I had some recent requests for my White Texas Sheet Cake recipe, so I thought I would pop it in this week. Actually, this is a great time to share this recipe as we head into a season of graduation parties, picnics, and all things Summer. I consider this recipe a great treasure of my 17-year career as a sales rep in the gift industry. I first tasted this cake at the Country Sampler in Belleville. Chris was gracious enough to share her White Texas Sheet Cake with me and the date on it was May of 2004. I’ve been baking it ever since. It was a great gift and it was a fabulous shop. Thanks, Chris, for sharing.
3 Feet Out Of 9
I’m so happy I photographed the ingredients the way I did. It will always be a reminder of how my kitchen looked pre-redo and of course the classic Formica counter top. The spacing on the counter represents approximately 3 feet of my 9 feet of counter space and that includes a sink. This month it will be 2 years that we moved into this house and it was a downsize. The kitchen hasn’t been worked on and I’m sure some day I will wonder how I ever made it without a dishwasher and very little counter space. OK- no counter space. We bought the house because of location and for sentimental reasons. One more little note, MY sentimental reasons, not BF’s. (I guess you could say he loves me) I line up the ingredients for this particular recipe just like the picture. The stove is about a foot away and that’s where the recipe is mixed.

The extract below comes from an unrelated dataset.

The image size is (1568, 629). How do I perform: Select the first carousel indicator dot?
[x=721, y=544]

Don’t Let The Butter Scare You
I ‘ve always said that if a recipe has butter or sour cream in it, it’s got to be good. This recipe has butter in both the cake and the icing but don’t let that scare you. It’s simple to make and you ice it while it’s warm so it’s finished in no time. You begin by bringing the water and butter to a boil and then removing from the heat to stir in the remaining ingredients. It’s another one of those no-mixer-needed, recipes. Don’t forget to taste the batter, it’s delicious and the almond flavoring is perfect!
15 x 10
There is nothing like a sheet cake for large gatherings. It can be cut into various sizes and this particular cake is great for bite size pieces because it’s so rich. I know you’re going to love this cake and so will your family and friends.

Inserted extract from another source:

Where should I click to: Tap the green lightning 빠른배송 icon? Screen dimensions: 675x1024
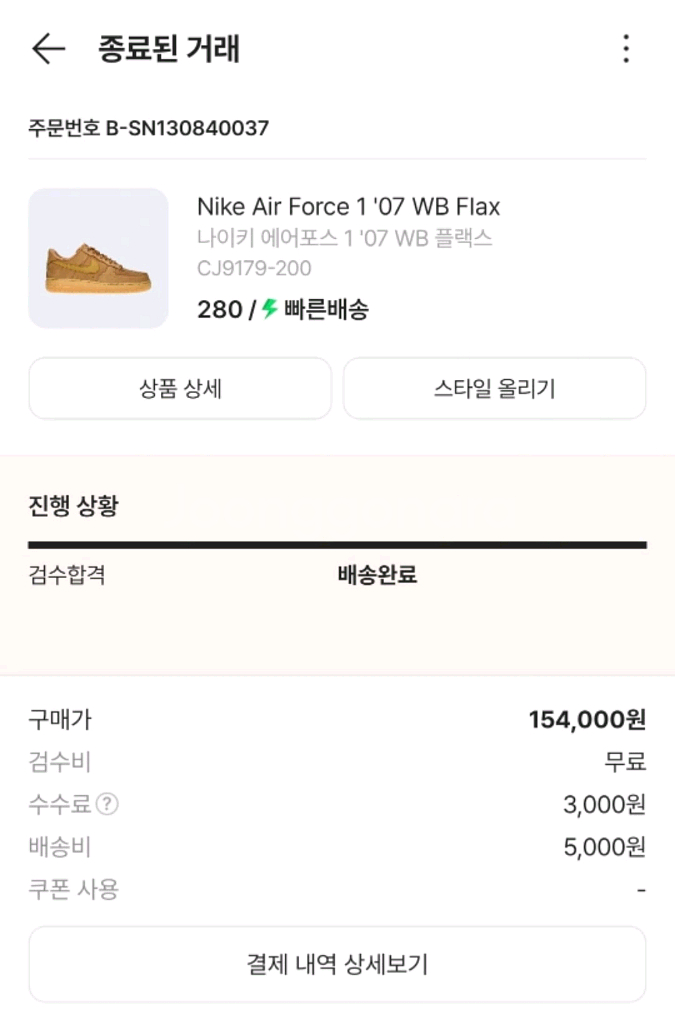pyautogui.click(x=269, y=310)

Thanks for stopping by. Rose
- 1 cup butter
- 1 cup water
- 2 cups all-purpose flour
- 2 cups sugar
- 2 eggs beaten
- ½ cup sour cream
- 1 t. almond extract
- 1 t. salt
- 1 t. baking soda
- Icing
- ½ cup butter
- ¼ cup milk
- 4½ cups powdered sugar (
I use 4 cups) - ½ t. almond extract (I use just a little less than1/2 t.)
- 1 heaping cup chopped pecans
- In a large saucepan bring butter and water to a boil. Remove from heat.
- Sir in flour, sugar, eggs, sour cream, almond extract, salt and baking soda until smooth. I like to mix all of the dry ingredients together in one bowl.
- Pour into a greased 15 X 10 baking pan.
- Bake at 375 degrees for 20-22 minutes or until cake is golden brown and tests done.
- Cool for 20 minutes.
- Spread icing over cake.
- Icing
- In a saucepan, combine butter and milk.
- Bring to a boil then remove from heat.
- Add sugar and almond extract and mix well.